'India's indigenous nuclear program on backburner'
Asked about his greatest achievement during the last nine-and-a-half years he was Prime Minister, Manmohan Singh said the Indo-US Nuclear Cooperation Agreement of 2008 which is supposed to have bestowed India with Nuclear Weapons Power status.
The reasons why the USA desperately wanted the nuclear deal were clear from the start. It wanted the American companies like GE and Westinghouse to pursue nuclear trade with India worth billions of dollars and prevent India’s emergence as a real nuclear military power.
Manmohan is keen on signing a civil nuclear agreement with Japan (Photo: Indian Photo Agency)
Flattering a gullible Manmohan Singh by describing India as a responsible nuclear power, President George Bush led him into converting India’s voluntary moratorium announced by his predecessor, Atal Behari Vajpayee, after the 1998 thermonuclear test, into a mandatory commitment to eschew further testing and to abide by the 1968 Non-Proliferation Treaty even though New Delhi is not a signatory to it.
The nuclear deal, called the 123 Agreement, is subject to US national laws and the Hyde Act of the USA clearly states that if India tests a nuclear device, all further nuclear trade will end and nuclear material already sold should be returned.
With no commitment to supply nuclear fuel, the USA has put a cap on India’s strategic programme, subjected the country to the Non-Proliferation Treaty against its stated policy, and inspection of our nuclear installations through the International Atomic Energy Agency. India’s indigenous nuclear programme, which was progressing well, has been put on the backburner.
Although the Indo-US nuclear deal allowed India access to civilian nuclear technology and fuel from the 48-member Nuclear Suppliers Group and India has reached agreements with the USA and France for the supply of nuclear reactors, no progress could be made so far because Japanese cooperation is essential to operationalise the deal.
Japan’s social and political sensitivity towards nuclear energy, weapons and proliferation is a complex issue.

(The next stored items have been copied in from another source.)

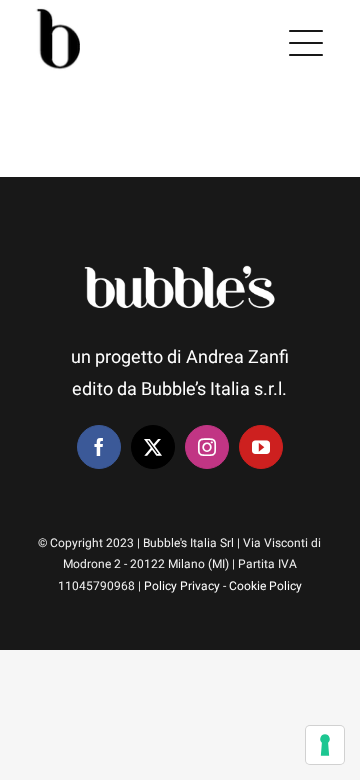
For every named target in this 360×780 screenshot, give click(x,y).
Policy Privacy (182, 586)
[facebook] (99, 447)
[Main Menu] (306, 43)
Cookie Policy (265, 586)
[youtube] (261, 447)
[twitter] (153, 447)
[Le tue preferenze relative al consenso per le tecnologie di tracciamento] (325, 745)
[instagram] (207, 447)
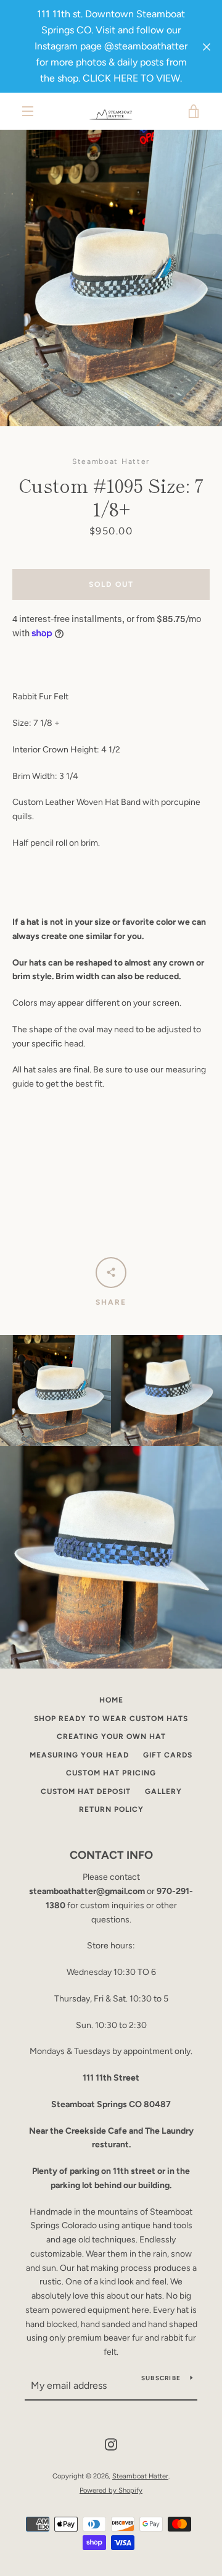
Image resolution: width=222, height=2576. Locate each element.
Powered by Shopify (111, 2490)
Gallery (163, 1791)
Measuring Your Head (79, 1755)
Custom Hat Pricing (111, 1773)
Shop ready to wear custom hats (111, 1718)
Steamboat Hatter (140, 2476)
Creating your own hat (111, 1736)
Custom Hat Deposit (86, 1791)
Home (111, 1700)
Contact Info (111, 1855)
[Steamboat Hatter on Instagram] (111, 2444)
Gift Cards (167, 1755)
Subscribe (161, 2378)
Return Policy (111, 1809)
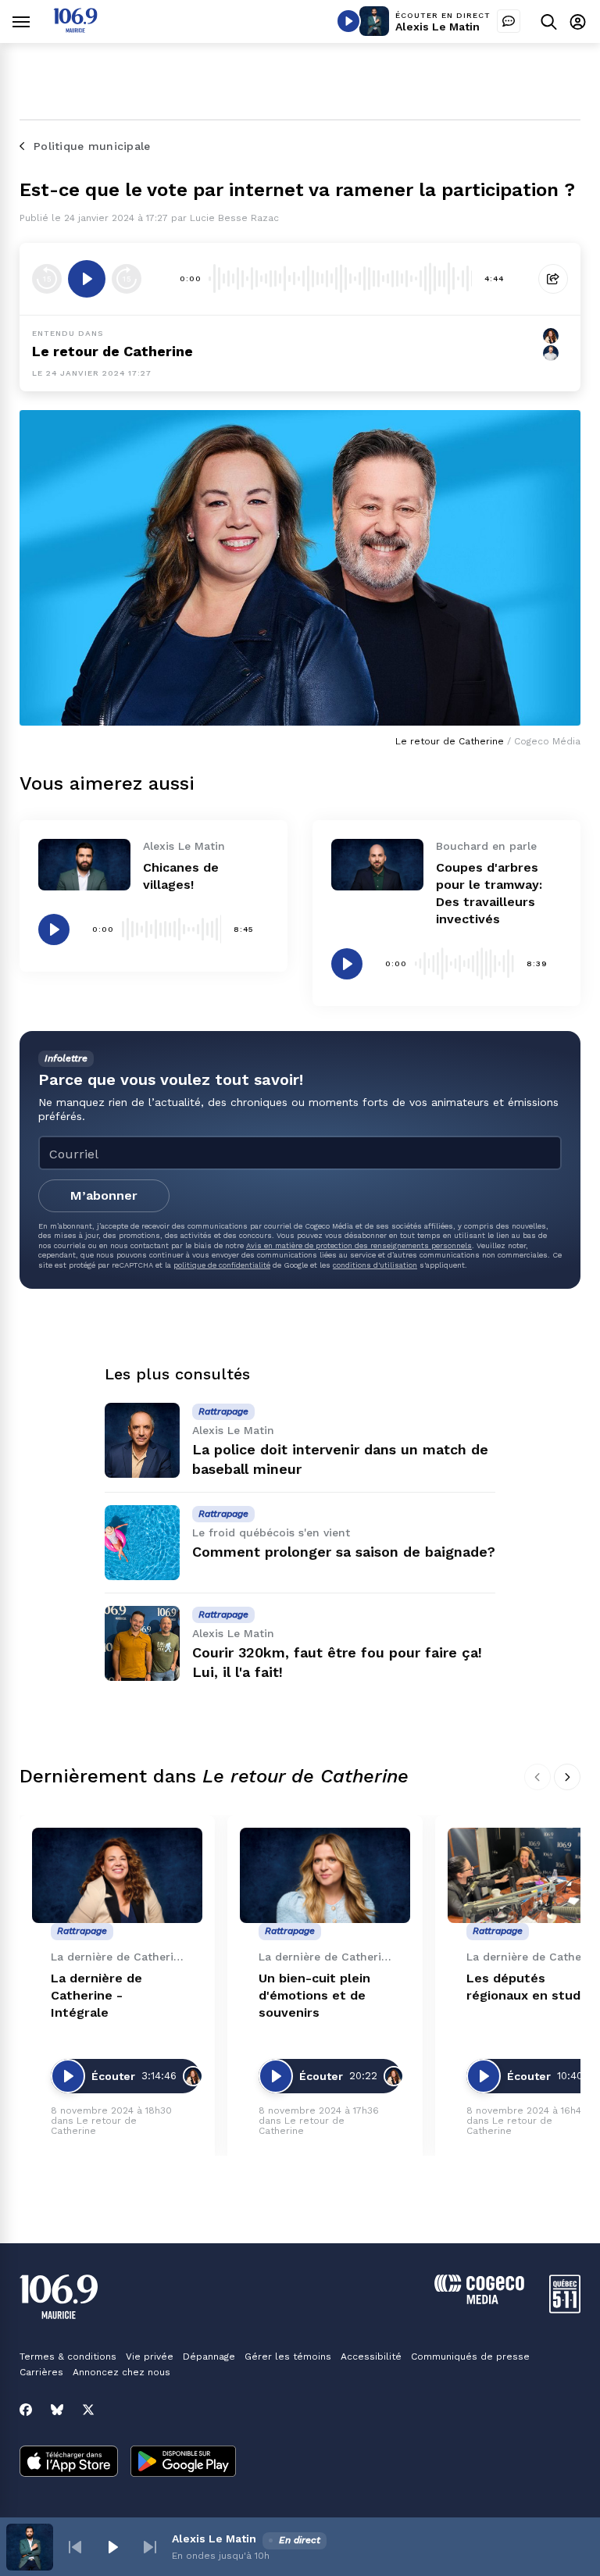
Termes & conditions (68, 2356)
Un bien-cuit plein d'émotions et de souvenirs (314, 1995)
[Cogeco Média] (479, 2299)
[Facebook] (26, 2409)
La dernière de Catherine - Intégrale (96, 1995)
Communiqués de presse (470, 2356)
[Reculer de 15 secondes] (47, 279)
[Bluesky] (57, 2409)
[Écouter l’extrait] (86, 279)
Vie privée (149, 2356)
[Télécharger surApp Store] (69, 2463)
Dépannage (209, 2356)
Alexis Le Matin (437, 26)
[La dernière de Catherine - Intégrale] (117, 1876)
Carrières (41, 2372)
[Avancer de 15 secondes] (126, 279)
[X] (88, 2409)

The Japanese are the only people to have experienced attacks by nuclear weapons and are strongly opposed to proliferation on principle.
Japan has been an outspoken critic of India’s nuclear weapons programme and refusal to sign the NPT or the 1996 Comprehensive Test Ban Treaty. India’s non-participation in these regimes is on principle that the nuclear weapons possessing nations have granted themselves a monopoly and have not followed on their pledges to eliminate their nuclear arsenals.
Nuclear reactors made in the USA and France are heavily dependent on Japanese technology. Unless Japan enters into a civil nuclear agreement with India, the Indo-US agreement will remain dud. Discussions on a draft agreement between the two countries were suspended after the meltdown of the Fukushima nuclear reactor in March 2011.
Since Manmohan Singh is keen signing the agreement before he demits office, India resumed negotiations with Japan in May last year. With general election round the corner, the UPA government cannot dilute its traditional stand on the NPT and the CTBT and the government of Shinzo Abe cannot trample on the sentiments of the people of Japan.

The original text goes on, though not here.